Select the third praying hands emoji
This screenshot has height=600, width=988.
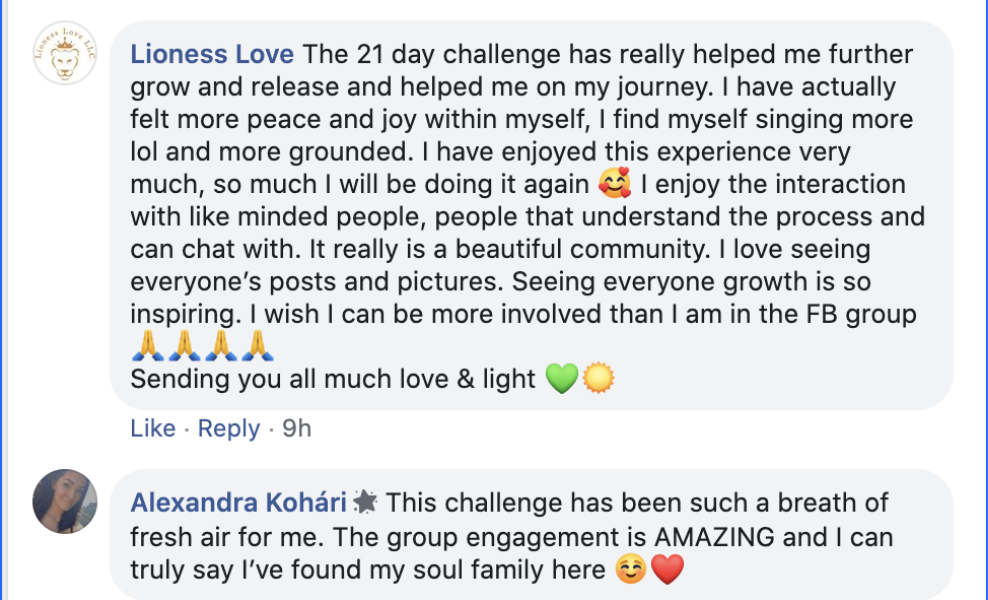[x=220, y=347]
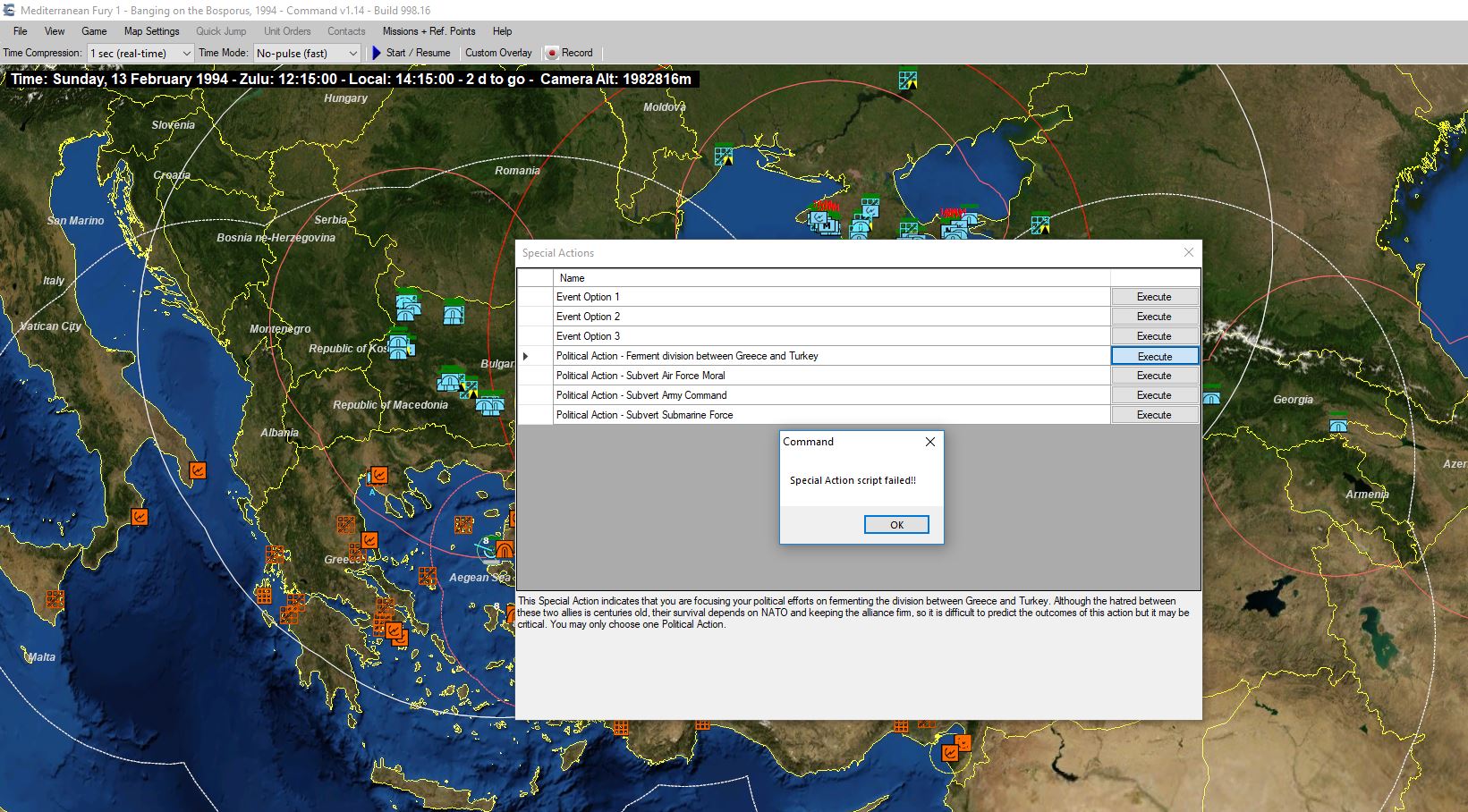Viewport: 1468px width, 812px height.
Task: Execute the Event Option 1 action
Action: click(x=1154, y=297)
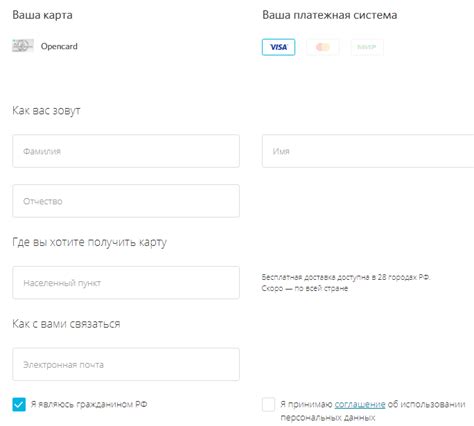This screenshot has height=426, width=474.
Task: Open the соглашение link
Action: tap(360, 404)
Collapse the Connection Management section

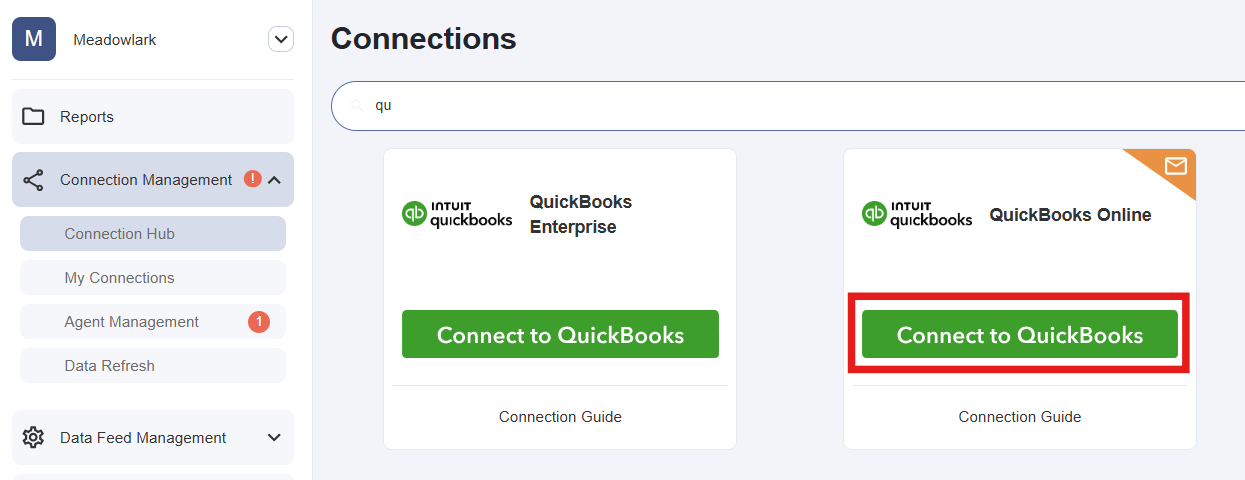(274, 180)
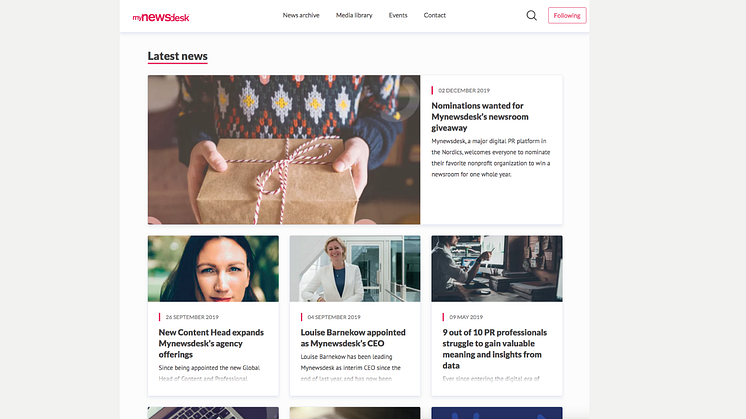Open the gift box featured image
The width and height of the screenshot is (746, 419).
pyautogui.click(x=284, y=149)
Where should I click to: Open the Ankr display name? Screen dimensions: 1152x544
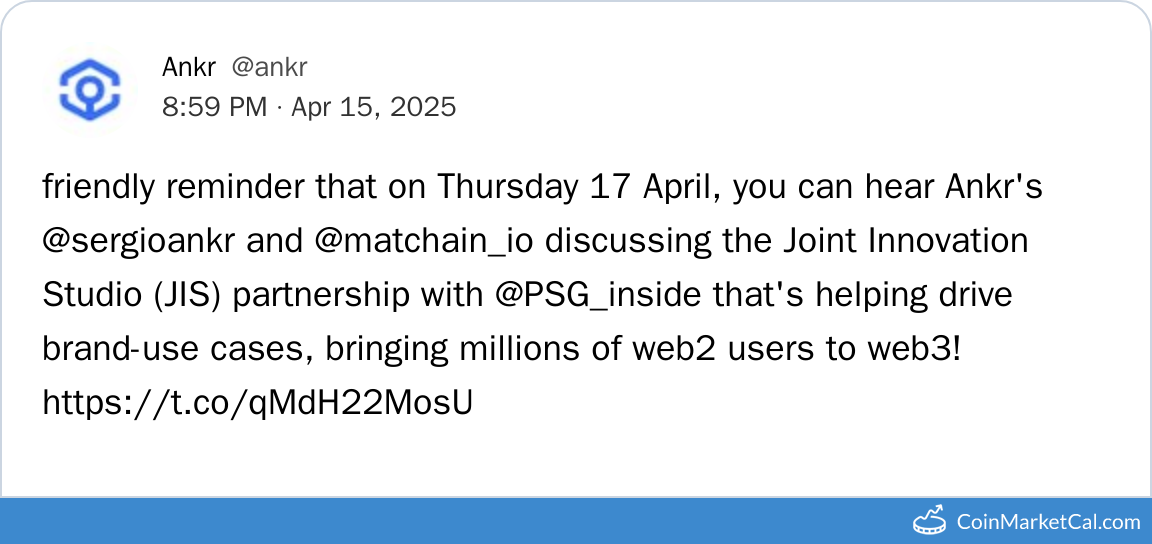(188, 67)
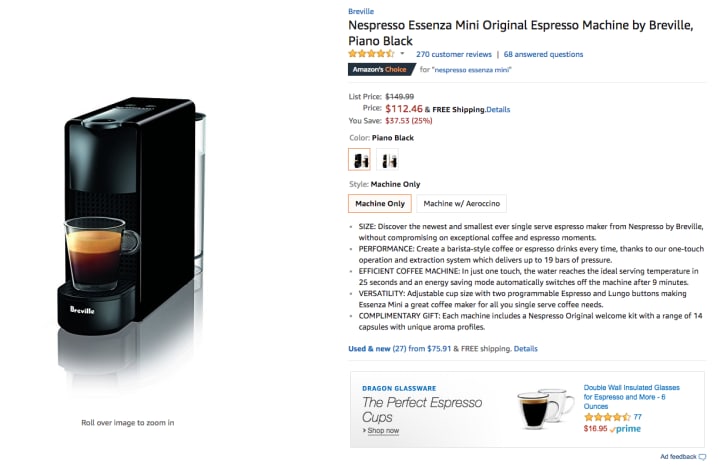Viewport: 720px width, 470px height.
Task: Click the star rating icons
Action: [x=371, y=54]
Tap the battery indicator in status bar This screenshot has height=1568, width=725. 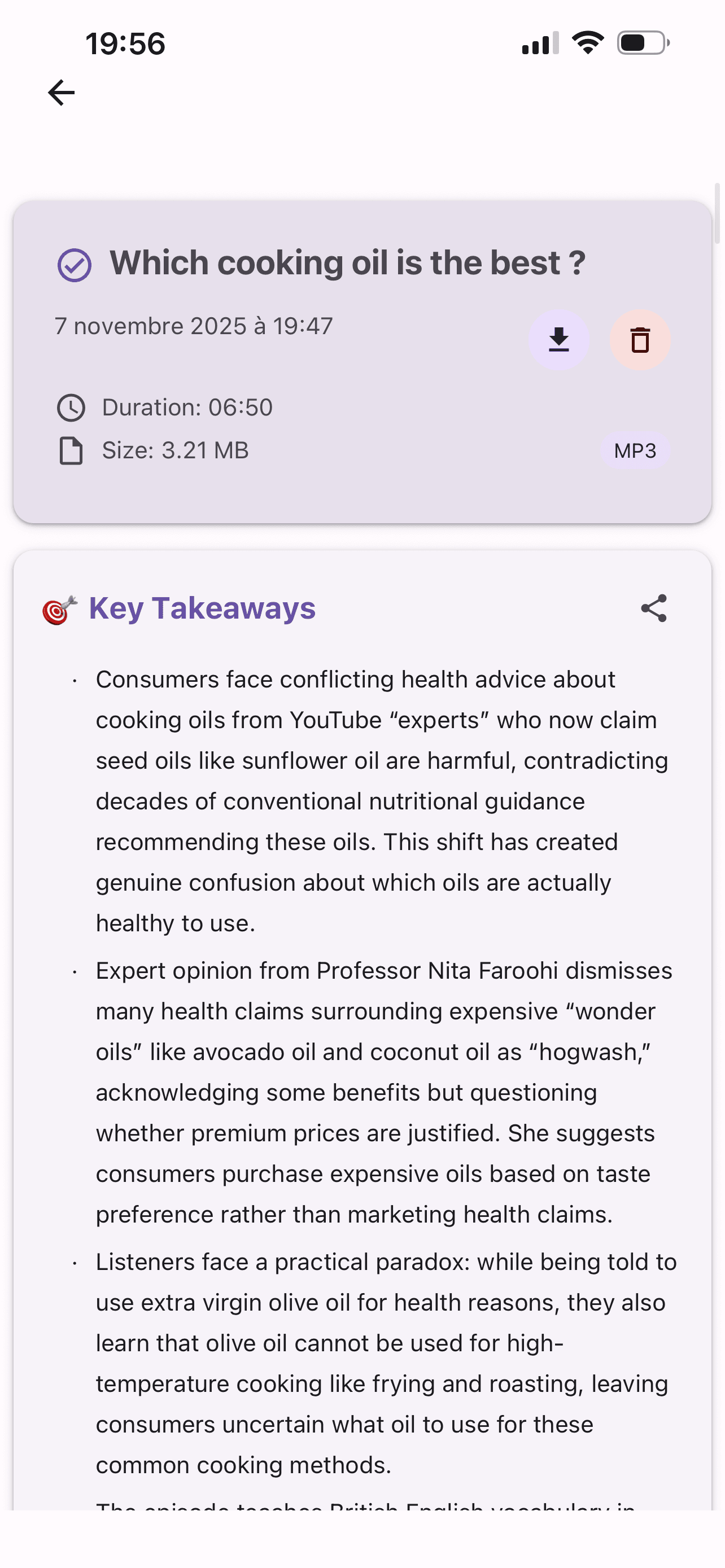(x=642, y=43)
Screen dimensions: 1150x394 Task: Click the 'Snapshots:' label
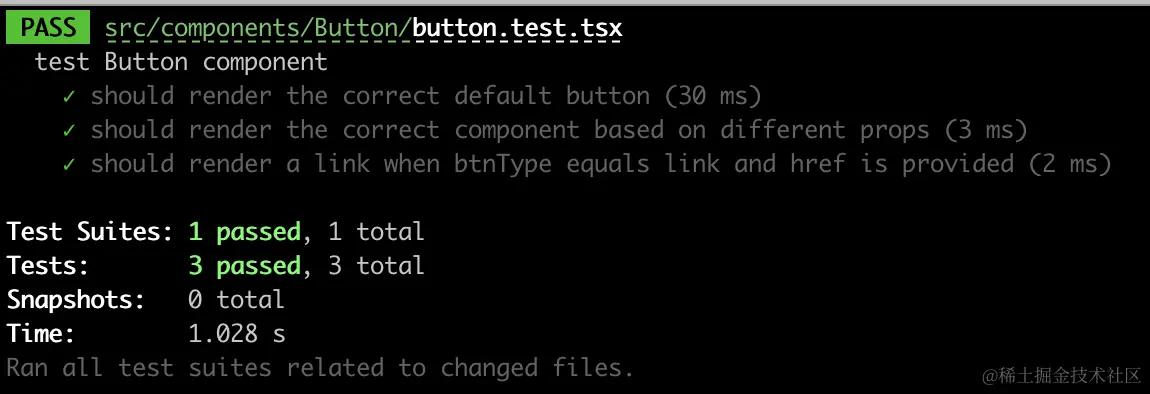[x=76, y=299]
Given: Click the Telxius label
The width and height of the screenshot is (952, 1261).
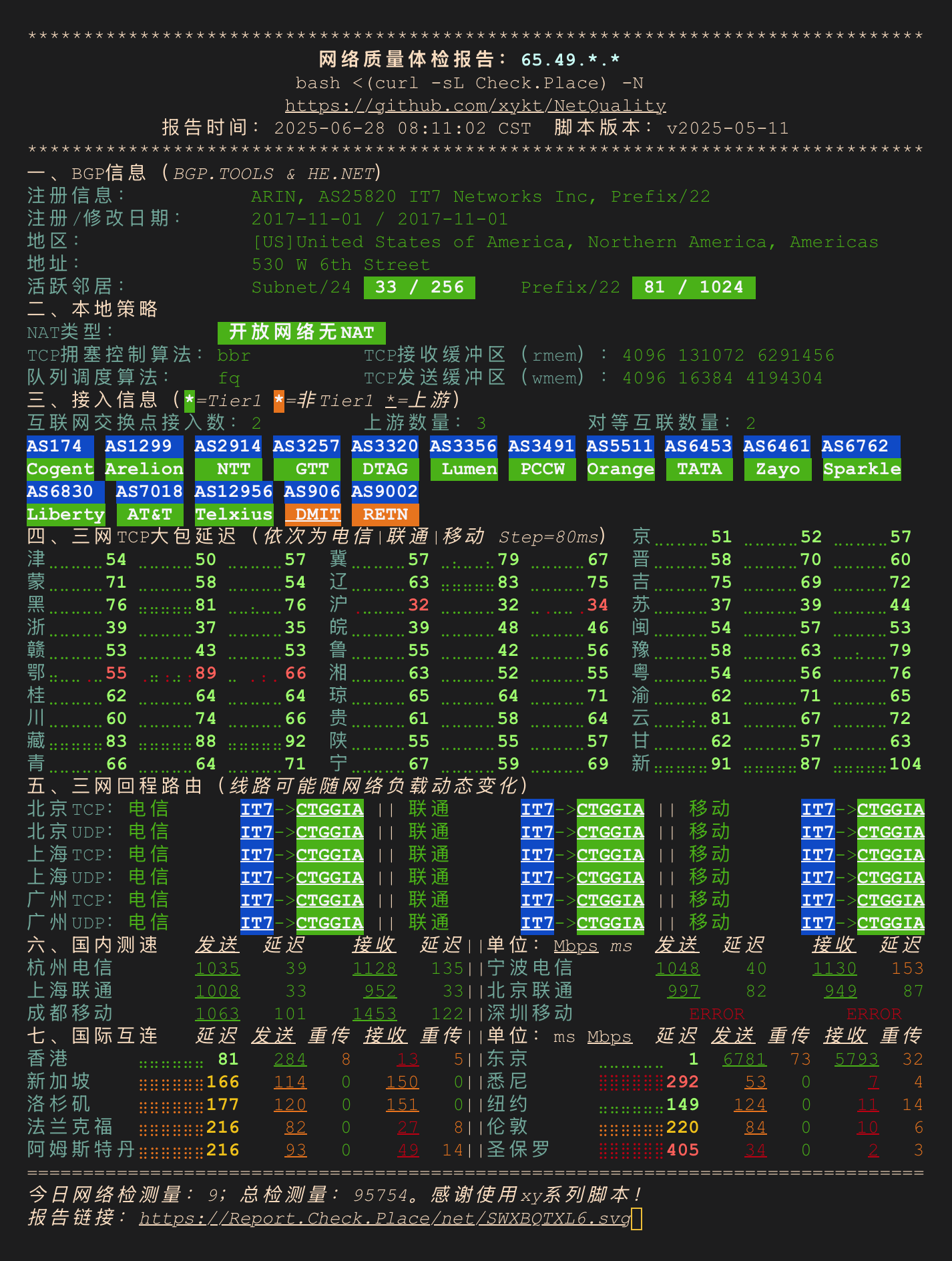Looking at the screenshot, I should 234,514.
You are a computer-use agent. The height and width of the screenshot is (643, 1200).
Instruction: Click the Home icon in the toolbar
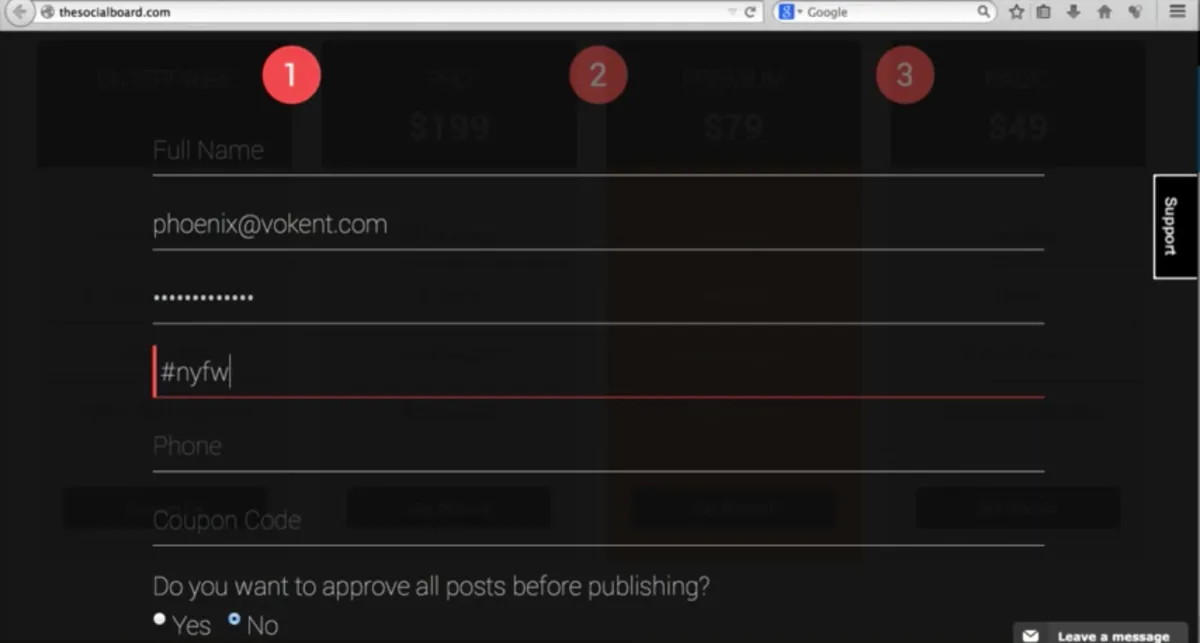click(x=1105, y=12)
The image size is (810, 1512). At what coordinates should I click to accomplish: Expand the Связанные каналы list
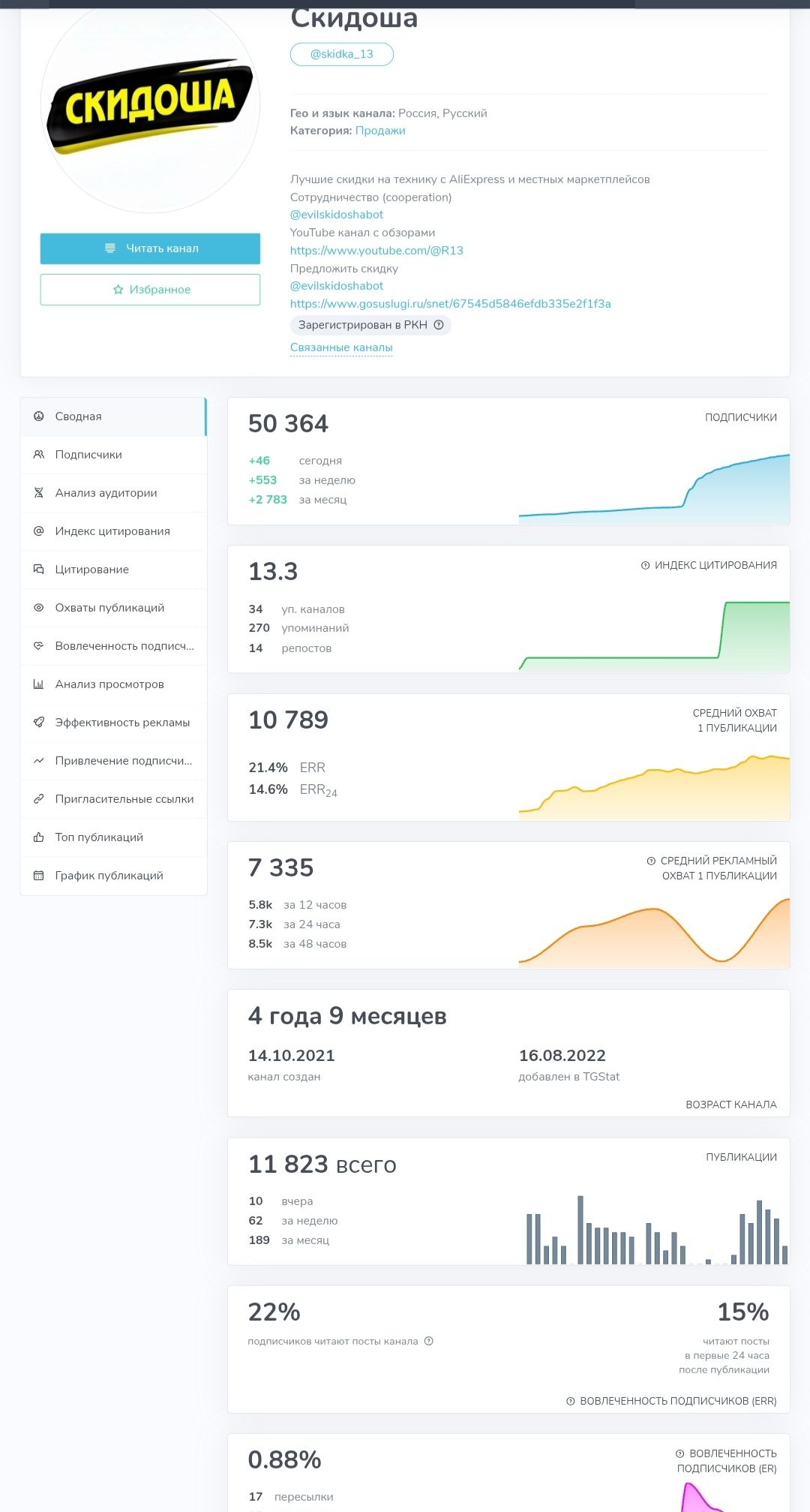click(x=341, y=347)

PROBLEM — Return, exactly as they appear, the lines from the line containing "The width and height of the screenshot is (952, 1261)." through the end of the records above, both ends included, without pictures.

ANSWER BOX —
The width and height of the screenshot is (952, 1261).
Looking at the screenshot, I should 234,514.
You are a computer-use agent. The height and width of the screenshot is (643, 1200).
Instruction: Click the Home icon in the toolbar
click(x=1105, y=12)
The image size is (810, 1512). At what coordinates should I click to accomplish: Expand the Связанные каналы list
click(x=341, y=347)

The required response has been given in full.